Scenario #4: I tell the DDS examiner that I received the applicant’s complete medical file from the applicant’s childhood pediatrician. These records include extensive vaccination records and school absence excuse letters. Also, the applicant wanted to only list herniated disc and asthma on the SSA application because that’s what the case is all about, even though I found evidence of serious mental illness in these records.  Am I obligated to disclose records which I don’t think are relevant and only the diagnoses the applicant wants me to disclose as the authorized representative?

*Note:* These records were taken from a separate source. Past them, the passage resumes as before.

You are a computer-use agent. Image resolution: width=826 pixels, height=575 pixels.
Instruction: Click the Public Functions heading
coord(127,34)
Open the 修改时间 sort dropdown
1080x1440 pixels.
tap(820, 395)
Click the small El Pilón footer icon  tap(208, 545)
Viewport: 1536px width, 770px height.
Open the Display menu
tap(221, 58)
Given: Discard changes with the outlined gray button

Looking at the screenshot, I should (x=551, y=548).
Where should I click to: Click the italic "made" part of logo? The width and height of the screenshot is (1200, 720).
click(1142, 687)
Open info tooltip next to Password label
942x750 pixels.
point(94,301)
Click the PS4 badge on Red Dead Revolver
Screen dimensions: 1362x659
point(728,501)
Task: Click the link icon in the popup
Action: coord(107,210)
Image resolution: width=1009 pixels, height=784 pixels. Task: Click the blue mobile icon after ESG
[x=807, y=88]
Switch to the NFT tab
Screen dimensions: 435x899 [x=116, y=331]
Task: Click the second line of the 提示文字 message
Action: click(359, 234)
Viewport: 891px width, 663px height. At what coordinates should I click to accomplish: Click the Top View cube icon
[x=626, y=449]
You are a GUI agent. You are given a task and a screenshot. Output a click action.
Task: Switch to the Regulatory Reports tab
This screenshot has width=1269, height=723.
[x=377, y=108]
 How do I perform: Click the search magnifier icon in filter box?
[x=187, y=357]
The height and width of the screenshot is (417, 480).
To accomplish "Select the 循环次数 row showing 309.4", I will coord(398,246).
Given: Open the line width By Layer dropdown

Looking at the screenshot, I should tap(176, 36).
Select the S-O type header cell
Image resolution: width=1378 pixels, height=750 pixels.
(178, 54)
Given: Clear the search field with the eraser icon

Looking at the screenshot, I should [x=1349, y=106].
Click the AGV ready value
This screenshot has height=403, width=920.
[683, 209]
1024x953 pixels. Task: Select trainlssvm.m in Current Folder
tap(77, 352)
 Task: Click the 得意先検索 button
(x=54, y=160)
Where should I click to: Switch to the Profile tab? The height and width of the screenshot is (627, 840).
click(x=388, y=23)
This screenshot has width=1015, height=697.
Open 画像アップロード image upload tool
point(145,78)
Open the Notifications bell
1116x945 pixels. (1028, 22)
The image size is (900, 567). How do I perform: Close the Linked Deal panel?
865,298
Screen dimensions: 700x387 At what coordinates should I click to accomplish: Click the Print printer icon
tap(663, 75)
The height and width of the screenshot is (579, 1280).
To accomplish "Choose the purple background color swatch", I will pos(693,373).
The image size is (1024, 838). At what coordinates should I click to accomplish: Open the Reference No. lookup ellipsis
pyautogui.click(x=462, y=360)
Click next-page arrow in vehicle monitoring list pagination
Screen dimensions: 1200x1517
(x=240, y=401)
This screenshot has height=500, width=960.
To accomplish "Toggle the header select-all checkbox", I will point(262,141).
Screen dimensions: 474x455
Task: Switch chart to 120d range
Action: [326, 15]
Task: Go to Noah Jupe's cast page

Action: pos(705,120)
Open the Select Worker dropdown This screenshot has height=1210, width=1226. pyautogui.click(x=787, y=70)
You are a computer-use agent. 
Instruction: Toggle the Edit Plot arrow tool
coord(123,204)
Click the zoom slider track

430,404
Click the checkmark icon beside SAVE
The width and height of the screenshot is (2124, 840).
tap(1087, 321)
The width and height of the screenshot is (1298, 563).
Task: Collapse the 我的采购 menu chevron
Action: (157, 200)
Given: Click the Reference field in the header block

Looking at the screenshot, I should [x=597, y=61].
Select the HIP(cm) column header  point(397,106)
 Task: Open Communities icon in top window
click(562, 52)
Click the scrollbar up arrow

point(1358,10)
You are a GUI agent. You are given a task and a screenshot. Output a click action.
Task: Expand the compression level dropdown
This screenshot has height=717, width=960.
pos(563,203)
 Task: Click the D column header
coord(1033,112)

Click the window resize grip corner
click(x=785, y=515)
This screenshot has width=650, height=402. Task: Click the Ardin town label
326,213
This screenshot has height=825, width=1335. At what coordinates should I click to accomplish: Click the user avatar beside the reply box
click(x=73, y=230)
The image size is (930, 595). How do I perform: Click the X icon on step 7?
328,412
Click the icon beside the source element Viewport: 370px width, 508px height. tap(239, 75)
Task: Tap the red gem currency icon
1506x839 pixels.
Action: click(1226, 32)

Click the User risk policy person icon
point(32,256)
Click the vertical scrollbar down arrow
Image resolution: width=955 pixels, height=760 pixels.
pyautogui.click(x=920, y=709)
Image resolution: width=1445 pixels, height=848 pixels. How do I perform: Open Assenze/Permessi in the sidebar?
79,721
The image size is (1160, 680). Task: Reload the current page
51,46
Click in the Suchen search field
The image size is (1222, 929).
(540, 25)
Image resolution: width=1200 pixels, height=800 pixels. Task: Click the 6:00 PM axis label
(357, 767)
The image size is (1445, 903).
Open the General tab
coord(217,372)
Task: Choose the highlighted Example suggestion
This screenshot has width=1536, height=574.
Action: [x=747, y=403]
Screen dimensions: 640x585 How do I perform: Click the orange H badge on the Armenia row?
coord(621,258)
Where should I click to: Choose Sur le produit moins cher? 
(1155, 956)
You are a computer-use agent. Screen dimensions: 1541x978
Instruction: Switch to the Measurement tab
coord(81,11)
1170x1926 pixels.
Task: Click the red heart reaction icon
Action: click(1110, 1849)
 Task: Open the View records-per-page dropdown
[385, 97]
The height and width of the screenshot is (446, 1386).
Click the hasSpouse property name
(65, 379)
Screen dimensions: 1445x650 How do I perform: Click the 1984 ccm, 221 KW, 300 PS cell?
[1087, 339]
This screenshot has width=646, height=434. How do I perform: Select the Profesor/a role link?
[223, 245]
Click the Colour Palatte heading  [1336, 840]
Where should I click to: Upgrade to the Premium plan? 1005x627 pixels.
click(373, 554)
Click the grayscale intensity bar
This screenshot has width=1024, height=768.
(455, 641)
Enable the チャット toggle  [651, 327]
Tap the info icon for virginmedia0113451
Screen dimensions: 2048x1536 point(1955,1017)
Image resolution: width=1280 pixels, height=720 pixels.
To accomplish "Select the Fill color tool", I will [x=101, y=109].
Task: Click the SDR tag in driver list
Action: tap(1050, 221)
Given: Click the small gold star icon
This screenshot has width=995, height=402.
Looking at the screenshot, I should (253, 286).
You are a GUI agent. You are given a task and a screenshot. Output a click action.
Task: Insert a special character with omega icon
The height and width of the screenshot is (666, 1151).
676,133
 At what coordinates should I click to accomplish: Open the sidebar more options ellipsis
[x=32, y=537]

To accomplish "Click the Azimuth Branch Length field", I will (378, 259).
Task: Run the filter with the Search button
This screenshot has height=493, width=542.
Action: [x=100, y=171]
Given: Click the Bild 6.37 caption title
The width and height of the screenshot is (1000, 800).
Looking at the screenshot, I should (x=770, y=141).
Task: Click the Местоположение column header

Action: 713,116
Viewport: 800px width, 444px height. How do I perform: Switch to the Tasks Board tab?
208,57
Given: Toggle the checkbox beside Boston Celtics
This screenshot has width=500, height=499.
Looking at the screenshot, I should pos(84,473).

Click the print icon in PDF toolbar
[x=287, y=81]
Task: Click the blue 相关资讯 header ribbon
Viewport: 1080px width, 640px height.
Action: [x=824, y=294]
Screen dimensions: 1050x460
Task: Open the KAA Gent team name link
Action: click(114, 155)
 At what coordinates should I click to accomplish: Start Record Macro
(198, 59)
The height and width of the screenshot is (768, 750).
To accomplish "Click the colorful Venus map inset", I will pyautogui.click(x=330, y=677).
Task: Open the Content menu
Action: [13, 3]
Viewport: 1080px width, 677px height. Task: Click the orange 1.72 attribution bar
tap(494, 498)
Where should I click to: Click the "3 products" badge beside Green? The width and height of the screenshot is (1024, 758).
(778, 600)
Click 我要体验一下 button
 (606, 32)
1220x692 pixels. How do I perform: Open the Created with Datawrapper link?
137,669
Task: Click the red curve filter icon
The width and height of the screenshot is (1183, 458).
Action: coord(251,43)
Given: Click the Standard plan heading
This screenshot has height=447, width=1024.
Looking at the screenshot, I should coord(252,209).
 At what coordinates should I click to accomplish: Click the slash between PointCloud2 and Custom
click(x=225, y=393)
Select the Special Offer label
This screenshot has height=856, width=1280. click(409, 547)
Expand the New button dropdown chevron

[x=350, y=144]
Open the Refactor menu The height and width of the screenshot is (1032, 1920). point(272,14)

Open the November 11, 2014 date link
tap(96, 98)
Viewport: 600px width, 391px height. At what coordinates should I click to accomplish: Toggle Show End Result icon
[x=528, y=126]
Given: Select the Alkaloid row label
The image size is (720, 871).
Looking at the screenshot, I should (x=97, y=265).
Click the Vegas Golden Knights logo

Rule: Yes, to the first question.  As the authorized representative you are obligated under this rule to disclose any known evidence you have pertaining to disability. You must submit records from the pediatrician in its entirety, regardless of whether it helps establish disability or you think it’s relevant. No, to the second question.  The representative is obligated to inform SSA of all known medical conditions.    
Practice Tip: Discuss your obligation with the applicant. Explain that they do not have to agree that those past conditions are related to their current disability. Explain that SSA wants to have a complete picture.
 
Scenario #5:  I requested only the discharge summary, which was received.  Do I need to request the entire hospital stay and submit to DDS?
Rule: (based on comments) No.  SSA clarified that while representatives must submit all evidence “received,” they do not necessarily have to request all evidence. SSA’s response to comments reiterates the Agency’s duty to develop the file.  SSA’s response states “if claimant or their representative requests only the discharge summary from a hospital chart, we require them to submit only what they receive in response to a request in its entirety. We would not require them to request and pay for all of the other records from the hospitalization. “The claimant or representative must inform SSA, however, of all evidence- presumably by listing the source of the evidence on various SSA forms and questionnaires. SSA ‘s response to comments also notes medical records for an individual other than the claimant, sent accidentally by a treating source, are not considered relevant.”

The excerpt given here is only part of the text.